Le banche di dati, ossia le raccolte di dati memorizzate e consultabili elettronicamente, costituiscono, insieme ai programmi per elaboratore, un tipico bene informatico, che negli ultimi anni ha acquistato una sempre crescente importanza economico sociale, trattandosi spesso di un fondamentale e necessario supporto di plurime attività, commerciali, industriali, culturali, politiche.

Di quale tutela godono?

Le banche di dati sono ricomprese nell’ambito delle opere dell’ingegno, in quanto beni immateriali; l’ordinamento comunitario ha riconosciuto alle banche dati una specifica ed autonoma tutela attraverso la Direttiva 96/9/CE.

La tutela giuridica delle compilazioni di dati statuita dalla Direttiva si dirama in due direzioni, in quanto sono previste due tipologie di privative:

  • da un lato si riconosce all’autore delle nuove creazioni, l’esclusiva del diritto d’autore,
  • dall’altro, è riservata a favore di un particolare soggetto, un diritto chiamato sui generis. Tale soggetto è il costitutore della banca di dati, e cioè quel soggetto, persona fisica, ma più spesso giuridica, che si accolla i rilevanti investimenti, di tempo, denaro e lavoro, che sono reputati indispensabili per la creazione della banca di dati. La tutela sui generis è concettualmente svincolata da quella del diritto d’autore, e deve essere intesa come tutela dell’insieme dei contenuti delle raccolte di dati.

Il diritto d’autore è riconosciuto a quelle banche di dati che costituiscono creazioni intellettuali dell’autore che opera la scelta o la disposizione del materiale, che devono avere un carattere creativo.

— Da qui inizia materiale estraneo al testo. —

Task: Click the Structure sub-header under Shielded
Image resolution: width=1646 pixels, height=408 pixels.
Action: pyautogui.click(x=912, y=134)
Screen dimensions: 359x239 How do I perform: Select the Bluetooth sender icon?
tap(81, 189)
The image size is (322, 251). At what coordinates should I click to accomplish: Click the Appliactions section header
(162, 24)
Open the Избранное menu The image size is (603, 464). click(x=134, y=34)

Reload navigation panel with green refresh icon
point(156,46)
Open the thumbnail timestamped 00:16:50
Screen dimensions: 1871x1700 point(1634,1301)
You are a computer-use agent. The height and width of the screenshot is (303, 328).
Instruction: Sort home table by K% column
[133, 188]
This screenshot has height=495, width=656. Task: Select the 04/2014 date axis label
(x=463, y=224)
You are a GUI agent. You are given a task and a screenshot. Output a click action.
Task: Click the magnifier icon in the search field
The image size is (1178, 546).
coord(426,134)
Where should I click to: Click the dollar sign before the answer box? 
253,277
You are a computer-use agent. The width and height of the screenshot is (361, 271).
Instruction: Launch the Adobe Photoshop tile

Le raccolte di dati che non soddisfano i requisiti di proteggibilità del diritto d’autore, si avvarranno della tutela sui generis, concepita proprio per remunerare gli investimenti effettuati; in sostanza viene tutelato il risultato finale di un’attività che non dia vita ad un’opera dell’ingegno bensì ad un bene giuridicamente rilevante e meritevole di tutela in ragione degli ingenti investimenti finanziari, di tempo e di lavoro. Il costitutore di una banca dati è titolare di un diritto sui generis e può vietare le operazioni di estrazione ovvero di reimpiego della totalità o di una parte sostanziale delle informazioni contenute nella banca dati.

In Italia le banche di dati sono tutelate dalla legge sul diritto d’autore, come modificata dal D.lgs. 6 maggio 1999, n. 169 attuativo della direttiva 96/9/CE.

Il Tribunale di Bologna, sezione imprese, con una sentenza dello scorso giugno (n. 2010 del 13/6/2018) in applicazione dei principi di cui sopra ha però respinto la domanda di una società operante nel settore dei servizi di consulenza e assistenza in materia di proprietà industriale, che lamentava la sottrazione da parte di alcuni ex collaboratori di informazioni contenute in una banca dati aziendale.

Il Tribunale ha escluso la tutela del diritto d’autore ritenendo che la banca dati non fosse oggetto di una particolare attività creativa, quanto piuttosto il comune sfruttamento di software diffusi in commercio.

I giudici del merito hanno escluso anche la c.d. “tutela sui generis” rilevando la mancanza di prova degli ingenti costi sostenuti in termini finanziari e/o organizzativi in applicazione della giurisprudenza comunitaria secondo cui il fatto che il costitutore della banca dati non sia anche colui che ha creato gli elementi che sono in essa contenuti non esclude che la sua banca dati possa essere tutelata dal diritto sui generis, purché dimostri che il conseguimento dei detti elementi, la loro verifica o la loro presentazione hanno dato luogo ad un investimento rilevante, autonomo rispetto alla creazione di questi elementi.